Adjusted gross margin

69%

69%

70%

70%

70%

Data source: C3.ai. YOY = Year Over Year. * GAAP basis.

On the bright side, C3.ai’s revenue growth accelerated for the sixth straight quarter and is expected to maintain that momentum with 21%-28% growth in the second quarter. Adjusted gross margin is also expected to remain flat at 70%.

However, the company did not raise its previous full-year revenue guidance of 19%-27% growth. The midpoint of that forecast roughly matched the consensus forecast for 23% growth, but investors likely expected it to boost the outlook to reflect the aggressive expansion of its services to the generative AI market.

Investors should remember that C3.ai once aimed to become profitable on an adjusted basis in fiscal 2024, but abandoned that goal a year ago to step up investments in research and development and marketing in the new its generative AI tools. Those investments don’t seem to be moving the needle and growing its revenue yet, so they’re simply crushing its operating margins in the short term.

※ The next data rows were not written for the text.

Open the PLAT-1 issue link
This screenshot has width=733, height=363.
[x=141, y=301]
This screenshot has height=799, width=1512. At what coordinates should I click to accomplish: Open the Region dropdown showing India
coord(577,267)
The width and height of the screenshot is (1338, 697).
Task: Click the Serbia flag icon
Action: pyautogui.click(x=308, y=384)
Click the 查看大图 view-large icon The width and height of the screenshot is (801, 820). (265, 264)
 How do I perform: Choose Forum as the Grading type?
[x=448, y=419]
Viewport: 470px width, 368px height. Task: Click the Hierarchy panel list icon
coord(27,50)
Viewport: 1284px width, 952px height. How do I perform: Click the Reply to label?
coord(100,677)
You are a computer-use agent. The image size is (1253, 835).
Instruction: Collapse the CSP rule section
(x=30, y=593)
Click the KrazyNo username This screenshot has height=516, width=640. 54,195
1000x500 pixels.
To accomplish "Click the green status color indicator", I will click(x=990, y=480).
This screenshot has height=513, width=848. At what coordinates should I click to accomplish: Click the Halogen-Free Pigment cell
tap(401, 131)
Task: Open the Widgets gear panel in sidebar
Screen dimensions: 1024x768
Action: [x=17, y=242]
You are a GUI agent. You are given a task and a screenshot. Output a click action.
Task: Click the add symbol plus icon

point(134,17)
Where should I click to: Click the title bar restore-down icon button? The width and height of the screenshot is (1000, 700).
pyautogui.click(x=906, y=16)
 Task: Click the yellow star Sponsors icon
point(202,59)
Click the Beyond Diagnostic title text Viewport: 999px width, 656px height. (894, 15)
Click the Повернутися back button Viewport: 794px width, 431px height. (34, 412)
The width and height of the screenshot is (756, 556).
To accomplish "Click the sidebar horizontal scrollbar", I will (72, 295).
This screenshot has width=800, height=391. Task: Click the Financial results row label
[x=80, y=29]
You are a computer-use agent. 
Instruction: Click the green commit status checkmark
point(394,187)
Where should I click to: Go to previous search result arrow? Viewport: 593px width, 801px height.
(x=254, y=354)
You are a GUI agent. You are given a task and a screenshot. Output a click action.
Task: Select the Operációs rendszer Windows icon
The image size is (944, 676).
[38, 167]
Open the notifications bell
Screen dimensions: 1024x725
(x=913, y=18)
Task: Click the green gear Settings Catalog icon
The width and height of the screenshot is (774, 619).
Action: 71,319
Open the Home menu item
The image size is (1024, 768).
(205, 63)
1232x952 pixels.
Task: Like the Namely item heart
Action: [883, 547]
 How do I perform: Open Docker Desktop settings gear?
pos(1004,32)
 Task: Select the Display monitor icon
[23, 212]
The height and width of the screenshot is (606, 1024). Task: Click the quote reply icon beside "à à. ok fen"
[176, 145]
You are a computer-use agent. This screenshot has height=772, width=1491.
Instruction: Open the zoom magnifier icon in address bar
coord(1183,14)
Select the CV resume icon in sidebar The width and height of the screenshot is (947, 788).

It has yet to demonstrate that its business model is sustainable

Analysts expect C3.ai’s revenue to grow at a compound annual growth rate of 20% from fiscal 2024 to fiscal 2027. With an enterprise value of $2.2 billion, it seems reasonably valued at less than 6 times this year’s sales.

But analysts also expect C3.ai to remain unprofitable on a generally accepted accounting (GAAP) basis for the foreseeable future. They expect annual GAAP net loss to widen from $280 million in fiscal 2024 to $281 million in fiscal 2027.

To make matters worse, C3.ai generated more than a third of its revenue from a long-term joint venture with the energy giant Baker Hughes in fiscal year 2024, and the crucial agreement will expire by the end of fiscal year 2025 (in April 2025) with no guarantee of renewal. Baker Hughes has already negotiated lower minimum annual revenue commitments to that JV in recent years, so it could either cut those payments again or simply refuse to renew the deal.

After all, C3.ai has gone through four CFOs in as many years, repeatedly changed how it counts its customers from quarter to quarter, and constantly changed its business strategies without proving that it can effectively widen its moat in an increasingly crowded market. This could be why its insiders have been net sellers over the past 12 months.

Is It Time to Buy or Sell C3.ai Shares?

C3.ai shares are still trading below the IPO price for obvious reasons. Its sales growth is stabilizing, but it faces serious customer focus problems and no clear path to profitability. So for now, I’d rather stick with more expensive AI stocks with more sustainable business models than buy C3.ai as a turnaround play.

Leo Sun has no position in any of the listed stocks. The Motley Fool recommends C3.ai. The Motley Fool has a disclosure policy.